Grundsteinlegung für neue Pflegeeinrichtung in Wimsheim









Wimsheim, 16. Oktober 2025 – Mit der feierlichen Grundsteinlegung im Lerchenweg hat die Stiftung Evangelische Altenheimat den nächsten Meilenstein für ihre neue Pflegeeinrichtung in Wimsheim gesetzt. Bis Anfang 2027 entstehen dort stationäre Pflegeplätze sowie Wohnangebote für Menschen mit Unterstützungsbedarf – generationenübergreifend, inklusiv und pflegenah.

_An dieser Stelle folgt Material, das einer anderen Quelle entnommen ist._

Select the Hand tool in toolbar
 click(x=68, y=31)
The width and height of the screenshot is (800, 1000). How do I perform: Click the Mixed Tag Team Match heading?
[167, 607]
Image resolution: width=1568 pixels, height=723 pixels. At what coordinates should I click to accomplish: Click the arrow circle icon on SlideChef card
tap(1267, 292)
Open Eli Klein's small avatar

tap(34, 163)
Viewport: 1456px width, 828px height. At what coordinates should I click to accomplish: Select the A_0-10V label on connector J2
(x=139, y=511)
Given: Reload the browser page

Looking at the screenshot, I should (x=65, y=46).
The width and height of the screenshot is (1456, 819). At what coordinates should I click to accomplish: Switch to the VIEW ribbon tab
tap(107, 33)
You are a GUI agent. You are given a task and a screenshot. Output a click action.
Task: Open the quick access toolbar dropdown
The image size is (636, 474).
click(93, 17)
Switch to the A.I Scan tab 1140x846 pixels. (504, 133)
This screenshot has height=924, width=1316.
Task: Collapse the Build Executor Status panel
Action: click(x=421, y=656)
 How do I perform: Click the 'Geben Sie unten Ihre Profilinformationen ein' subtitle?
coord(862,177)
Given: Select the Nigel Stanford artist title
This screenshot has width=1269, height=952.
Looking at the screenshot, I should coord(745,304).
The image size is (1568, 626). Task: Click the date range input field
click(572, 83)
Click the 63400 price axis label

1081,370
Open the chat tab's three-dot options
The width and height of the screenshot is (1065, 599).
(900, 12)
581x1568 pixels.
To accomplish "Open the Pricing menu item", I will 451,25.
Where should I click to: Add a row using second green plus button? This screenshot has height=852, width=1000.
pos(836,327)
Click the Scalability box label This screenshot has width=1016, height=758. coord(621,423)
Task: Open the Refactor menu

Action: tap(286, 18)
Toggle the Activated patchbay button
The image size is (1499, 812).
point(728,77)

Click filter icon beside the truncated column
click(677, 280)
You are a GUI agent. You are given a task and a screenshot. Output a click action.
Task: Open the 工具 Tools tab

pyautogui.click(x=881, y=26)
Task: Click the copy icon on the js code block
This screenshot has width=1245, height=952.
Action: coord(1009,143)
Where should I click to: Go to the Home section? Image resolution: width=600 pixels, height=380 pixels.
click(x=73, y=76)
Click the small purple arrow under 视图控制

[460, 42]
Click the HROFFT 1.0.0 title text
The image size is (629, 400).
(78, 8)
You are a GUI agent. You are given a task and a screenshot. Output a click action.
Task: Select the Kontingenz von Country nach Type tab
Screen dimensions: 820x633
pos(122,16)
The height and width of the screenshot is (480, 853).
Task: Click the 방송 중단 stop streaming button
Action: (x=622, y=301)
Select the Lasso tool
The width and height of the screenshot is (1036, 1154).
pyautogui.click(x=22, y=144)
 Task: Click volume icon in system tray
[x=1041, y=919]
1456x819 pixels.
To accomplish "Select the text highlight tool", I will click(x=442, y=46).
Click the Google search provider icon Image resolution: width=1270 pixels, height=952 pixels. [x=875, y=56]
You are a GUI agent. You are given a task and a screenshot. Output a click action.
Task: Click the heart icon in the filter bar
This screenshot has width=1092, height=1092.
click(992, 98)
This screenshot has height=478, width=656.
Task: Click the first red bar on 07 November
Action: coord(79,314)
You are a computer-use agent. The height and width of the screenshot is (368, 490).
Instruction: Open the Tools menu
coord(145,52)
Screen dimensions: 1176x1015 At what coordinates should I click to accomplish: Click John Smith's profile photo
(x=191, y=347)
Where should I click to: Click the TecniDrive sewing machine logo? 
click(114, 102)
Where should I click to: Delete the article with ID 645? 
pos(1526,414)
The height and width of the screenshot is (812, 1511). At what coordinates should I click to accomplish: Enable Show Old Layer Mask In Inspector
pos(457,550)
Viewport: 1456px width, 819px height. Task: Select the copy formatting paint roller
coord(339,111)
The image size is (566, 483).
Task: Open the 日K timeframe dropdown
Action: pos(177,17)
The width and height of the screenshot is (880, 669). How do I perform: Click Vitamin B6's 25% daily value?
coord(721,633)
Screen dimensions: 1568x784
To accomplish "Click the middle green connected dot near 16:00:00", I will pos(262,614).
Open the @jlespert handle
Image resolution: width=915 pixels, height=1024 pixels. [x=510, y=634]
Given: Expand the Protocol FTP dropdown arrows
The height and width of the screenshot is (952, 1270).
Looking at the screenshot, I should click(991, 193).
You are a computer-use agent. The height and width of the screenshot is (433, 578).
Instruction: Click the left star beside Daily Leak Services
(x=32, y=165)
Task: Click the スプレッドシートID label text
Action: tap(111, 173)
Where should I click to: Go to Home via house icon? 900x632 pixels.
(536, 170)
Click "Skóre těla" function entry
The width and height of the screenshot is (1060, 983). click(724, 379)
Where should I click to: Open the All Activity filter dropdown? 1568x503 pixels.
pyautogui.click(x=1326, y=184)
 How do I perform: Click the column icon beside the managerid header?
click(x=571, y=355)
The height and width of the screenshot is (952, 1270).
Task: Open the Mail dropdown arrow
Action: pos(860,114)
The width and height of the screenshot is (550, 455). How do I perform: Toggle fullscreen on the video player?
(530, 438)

Trotz kühler Temperaturen und bedecktem Himmel fanden sich zahlreiche Gäste aus Gemeinde, Kirche, Bauwesen und Nachbarschaft ein, um den symbolischen Auftakt gemeinsam zu begehen.
Ein Ort der Gemeinschaft und Teilhabe
Peter Oberdörfer, Vorstand der Stiftung Evangelische Altenheimat, begrüßte die Anwesenden und blickte auf den langen Weg des Projekts zurück – von ersten Überlegungen im Jahr 2020 über Planungsphasen, Genehmigungen und Finanzierungsfragen bis hin zur heutigen Grundsteinlegung:
„Was wir heute gemeinsam beginnen, ist mehr als die Errichtung eines Gebäudes. Wir legen den Grundstein für einen Ort, an dem Menschen zusammenleben, in Gemeinschaft altern und füreinander da sein können.“
Im Anschluss baten Pfarrer Stephan Zilker und Pfarrer Johannes Bröckel – beide Mitglieder des Stiftungsrats – um den Segen für das Bauvorhaben.
Bedeutung für die Gemeinde
Mario Weisbrich, Bürgermeister der Gemeinde Wimsheim, unterstrich in seinem Grußwort die Bedeutung des Projekts für die örtliche Versorgung: „Die neue Einrichtung stärkt das Angebot in Wimsheim nachhaltig – für ältere Mitbürgerinnen und Mitbürger ebenso wie für Menschen mit Unterstützungsbedarf.“
Gabriele Blume, Vorstandsvorsitzende der Stiftung Evangelische Altenheimat, stellte das pflegerische und soziale Konzept der beiden Gebäudeteile vor. Die geplante Einrichtung verbindet stationäre Dauerpflege mit einem innovativen Wohnangebot für Menschen mit unterschiedlichsten Unterstützungsbedarfen – ein Angebot, das individuelle Lebensformen und soziale Teilhabe gleichermaßen in den Mittelpunkt stellt.
Herr Donecker, Technischer Leiter und Prokurist der Firma Weisenburger Bau, richtete ein Grußwort an die Gäste und nahm gemeinsam mit weiteren Beteiligten die eigentliche Grundsteinlegung vor.
Zeitkapsel als Zeichen der Zuversicht
Als sichtbares Zeichen der gemeinsamen Hoffnung wurde eine Zeitkapsel in das Fundament eingesetzt – gefüllt mit Bauplänen, aktuellen Zeitungen und symbolischen Gegenständen, die für die Entstehung dieses Projekts stehen. Die Kapsel soll später daran erinnern, mit welchem Engagement und Weitblick hier ein neuer Ort für Pflege, Zusammenleben und Gemeinschaft geschaffen wurde.
Den Abschluss der Veranstaltung bildete ein kleiner Imbiss mit Getränken – eine gute Gelegenheit für viele anregende Gespräche in geselliger Runde.